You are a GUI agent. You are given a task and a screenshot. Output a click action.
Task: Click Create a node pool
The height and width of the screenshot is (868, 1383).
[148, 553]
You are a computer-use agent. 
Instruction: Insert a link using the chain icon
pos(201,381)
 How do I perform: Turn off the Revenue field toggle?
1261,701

--

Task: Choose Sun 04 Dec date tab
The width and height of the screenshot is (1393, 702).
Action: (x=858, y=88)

==

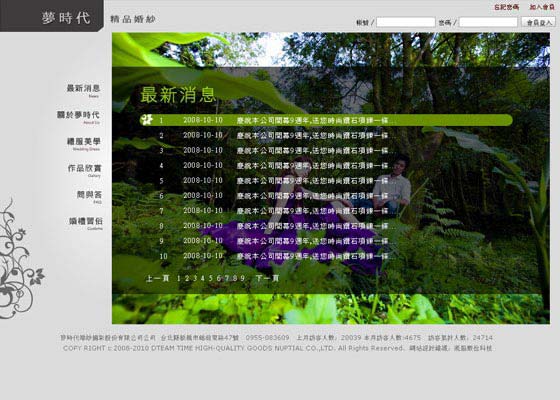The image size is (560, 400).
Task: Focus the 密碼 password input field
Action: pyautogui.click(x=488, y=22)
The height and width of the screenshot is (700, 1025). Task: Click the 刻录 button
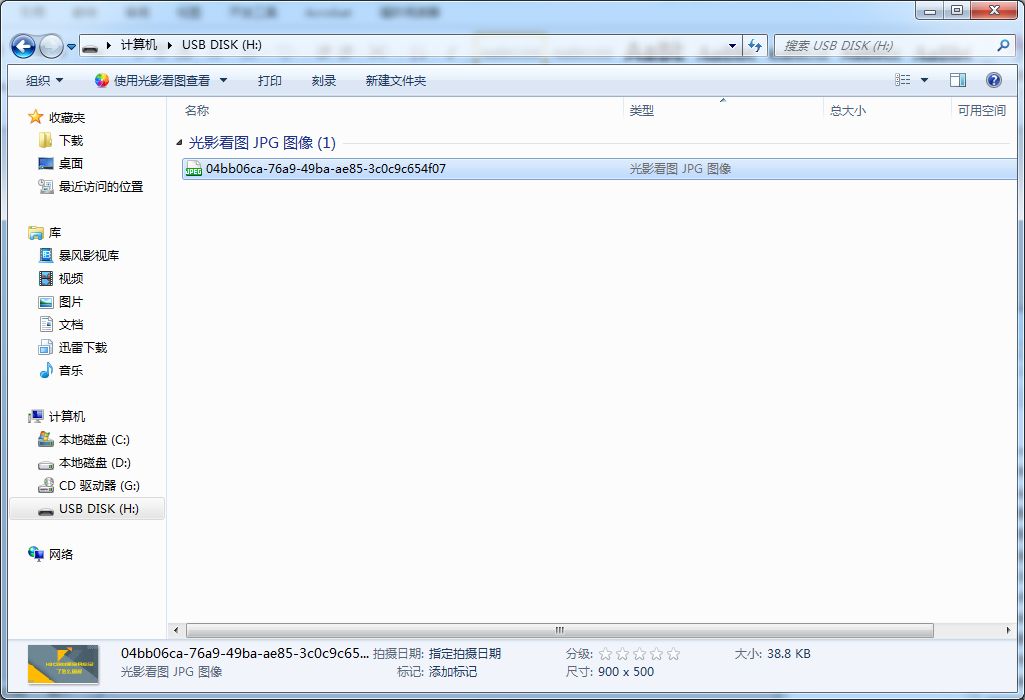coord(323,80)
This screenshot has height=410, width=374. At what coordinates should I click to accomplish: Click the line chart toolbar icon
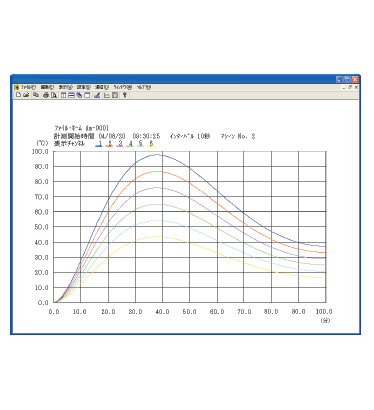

* Given task *
Recast everything from the line containing "Task: Choose Sun 04 Dec date tab" down to the line containing "Action: (x=858, y=88)" as a JSON list of strings, one string per line, leaving out blank lines.

* Solution for this exercise *
[
  "Task: Choose Sun 04 Dec date tab",
  "The width and height of the screenshot is (1393, 702).",
  "Action: (x=858, y=88)"
]